Contribution of biofilm regulatory protein a of Streptococcus mutans, to systemic virulence

Streptococcus mutans is occasionally isolated from the blood of patients with bacteremia and infective endocarditis (IE), and the possibility that it could be pathogenic for those diseases has been discussed. The initial important step for the involvement of bacterial pathogens in the virulence of IE is thought to be survival in blood for an extended period. Recently, the brpA gene encoding biofilm regulatory protein A (BrpA) of S. mutans was cloned and sequenced, after which it was shown that inactivation of brpA in an isogenic mutant strain resulted in longer chain formation than in the parental strain.
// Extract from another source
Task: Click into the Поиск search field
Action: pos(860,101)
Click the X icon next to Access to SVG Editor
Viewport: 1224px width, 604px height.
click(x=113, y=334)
In the present study, a BrpA-defective isogenic mutant strain (MT8148BRD) was constructed from strain MT8148. In an analysis of its susceptibility to phagocytosis by human polymorphonuclear leukocytes (PMNs), the phagocytosis rate of MT8148BRD was shown to be significantly lower than that of MT8148 (P < 0.01). Next, strains with various chain lengths were produced by culturing MT8148 in media with various initial pH levels, which revealed that there was a statistically negative correlation between phagocytosis susceptibility and chain length (P < 0.01). Further, MT8148BRD was found to possess higher platelet aggregation properties than MT8148 (P < 0.05). In addition, injection of MT8148BRD into the jugular vein of specific pathogen-free Sprague-Dawley rats resulted in a longer duration of bacteremia, which prolonged systemic inflammation for a longer period than in those infected with MT8148. These results indicate that S. mutans BrpA is associated with virulence in blood, due to its correlation to phagocytosis susceptibility and platelet aggregation properties.